In truth, I haven’t watched it since it was out in the theaters. Watching the movie 13 years later was an interesting experience. Time and perspective have a way of changing your ability to empathize with characters.
When I was 12, I thought Rose was the most courageous and terrific person. I thought she had every right to try to escape her nefarious fiance (who seemed really mean to me) and that her choosing to stay on the ship with Jack was wonderfully brave.
Now, I can’t help but view her decisions from the perspective of someone slightly older than her. When she left her fiance for Jack, I couldn’t help but want to caution her that that might not be the smartest decision ever.
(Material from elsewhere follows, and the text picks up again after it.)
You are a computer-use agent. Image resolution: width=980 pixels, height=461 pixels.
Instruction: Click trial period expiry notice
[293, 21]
She had no way of knowing that this carefree drifter wouldn’t just dump her after their one-night stand!
How’d she know he wouldn’t just say to her while they were getting dressed, “Yeah, I’ll call you,” and then she’d have ruined an engagement and possibly contracted VD! There’s nothing romantic about VD.
Also, I would love to know how she would’ve done with being a poor girl. Living in the upper crust of society may seem like a chore, but I wonder whether she would’ve found working 20 hour days as a laundress more fulfilling? Also, would she have stayed so entranced with Jack’s carefree drifter lifestyle if she was constantly working to support them while he smoked and drew people in parks?
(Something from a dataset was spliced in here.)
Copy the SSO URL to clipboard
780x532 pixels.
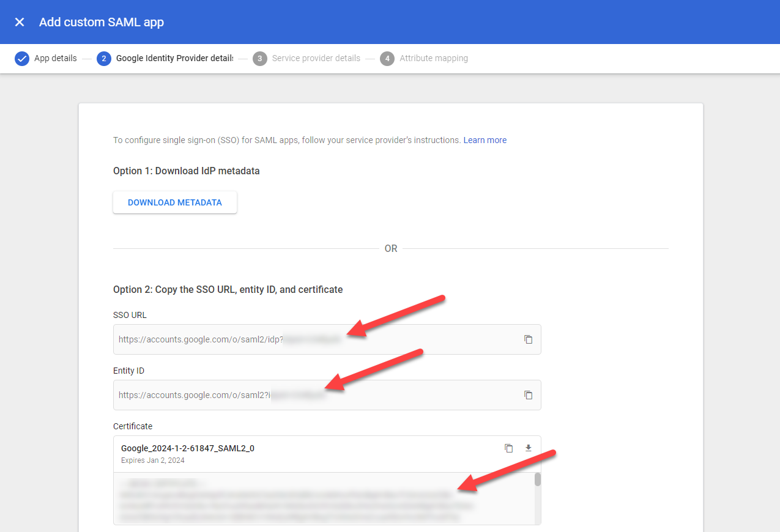click(529, 339)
These considerations nonetheless, I still thoroughly enjoyed the movie. Time has not diminished the skillful telling of that tale, and I continue to be impressed by the attention to detail and devotion to the subject matter.
I did have a giggly moment at the end of the movie though. You know how at the end, Rose is all old and she dies in her bed and then returns to the Titanic in the afterlife? Everyone she knew is there and applauding her, and then she comes up the staircase to meet Jack and they kiss and it’s all so very romantic.
Well, I was wondering what that would translate to in the narrative of my life and realized that in all likelihood I’d probably meet Wes at the Red Robin where we met. I’d walk in the big brass and glass doors, and everyone would be clapping. Wes would be standing at the host stand with his back to me, and then he’d turn around and kiss me and the Red Robin bird would flap his wings and we’d all go have clucks and fries or something.
Actually, that sounds pretty awesome.